Speaking at AIPAC's annual gathering, the vice president on Monday continued the White House campaign to persuade Jewish voters that Democrats aren't with them.
WASHINGTON — Vice President Mike Pence on Monday accused the 2020 Democratic presidential field of being "afraid" to stand with Israel.
"Anyone who aspires to the highest office in the land should not be afraid to stand with the strongest supporters of Israel in the land," Pence said to raucous applause from the crowd at the American Israel Public Affairs Committee's annual policy conference here. "It is wrong to boycott Israel and it is wrong to boycott AIPAC."
Liberal groups asked 2020 Democratic hopefuls to avoid the event, and most have stayed away from the conference. It's not clear which, if any, of the Democratic contenders were invited to speak; emails seeking comment on that question from multiple campaigns and spokespeople for the AIPAC conference went unreturned.
New Jersey Sen. Cory Booker, who is seeking the Democratic nomination, was expected to attend the conference to speak to his state's delegation.
But at a conference where bipartisanship is typically emphasized as a strength in promoting ties between Israel and the United States, Pence tried to persuade the audience that Democrats are abandoning their commitment to defending the relationship.
"It's astonishing to think that the party of Harry Truman ... has been co-opted by people who promote rank anti-Semitic rhetoric," Pence said. Without mentioning her by name, he pointed to the controversy surrounding Rep. Ilhan Omar, D-Minn., who has been rebuked by Republicans and Democrats for a series of remarks offensive to Jewish people.
"Anti-Semitism has no place in the Congress of the United States of America," he said. "Any member who slanders those who support the historic alliance between the United States and Israel... should not have a seat on the House Foreign Affairs Committee."
Pence's remarks follow weeks of Trump trying to persuade Americans that Jewish voters are leaving the Democratic Party in droves — a claim for which he has provided no evidence and which is odds with larger trends away from Republicans and toward Democrats in Jewish voting patterns in recent elections.
Earlier this month, Trump said Democrats have become "anti-Israel" and "anti-Jewish."
While the Democratic Party has struggled with opposition to Israel on its left flank, Trump has been accused of insensitivity to anti-Semitism in the past.
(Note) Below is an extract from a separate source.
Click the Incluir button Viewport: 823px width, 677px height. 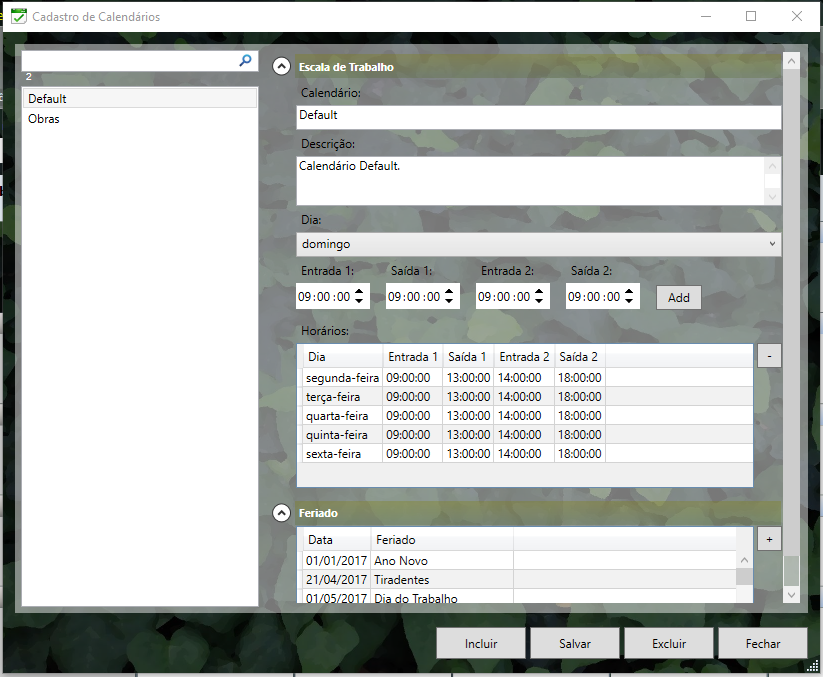coord(481,643)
Critics have pointed, in particular, to his conclusion that there were "very fine people on both sides" when white nationalists chanting "Jews will not replace us" clashed with protesters in Charlottesville, Va., in 2017 and the closing ad of his 2016 campaign, which featured the images of several prominent American Jews and anti-"globalist" rhetoric.
The audience at AIPAC, however, has been very pleased with his policy toward Israel, which has mirrored the desires of hard-liners. Trump officially moved the U.S. embassy in Israel to Jerusalem, pulled out of the Iran nuclear deal and recently announced that he would recognize Israel's claim on the contested Golan Heights region.